PROBLEM —
Rewrite the lines below with "achievement card" swapped for "achievement tile", leaving everything else untouched.

(Text and element-pointing records)
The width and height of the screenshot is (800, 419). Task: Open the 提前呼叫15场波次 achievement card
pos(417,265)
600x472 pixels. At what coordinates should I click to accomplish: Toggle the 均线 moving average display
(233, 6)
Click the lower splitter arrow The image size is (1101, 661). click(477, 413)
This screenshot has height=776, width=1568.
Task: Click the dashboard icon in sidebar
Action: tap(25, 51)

COMPLETE RESPONSE —
The width and height of the screenshot is (800, 419). Task: Open the 提前呼叫15场波次 achievement tile
pos(417,265)
600x472 pixels. At what coordinates should I click to accomplish: Toggle the 均线 moving average display
(233, 6)
Click the lower splitter arrow The image size is (1101, 661). click(477, 413)
This screenshot has height=776, width=1568.
Task: Click the dashboard icon in sidebar
Action: tap(25, 51)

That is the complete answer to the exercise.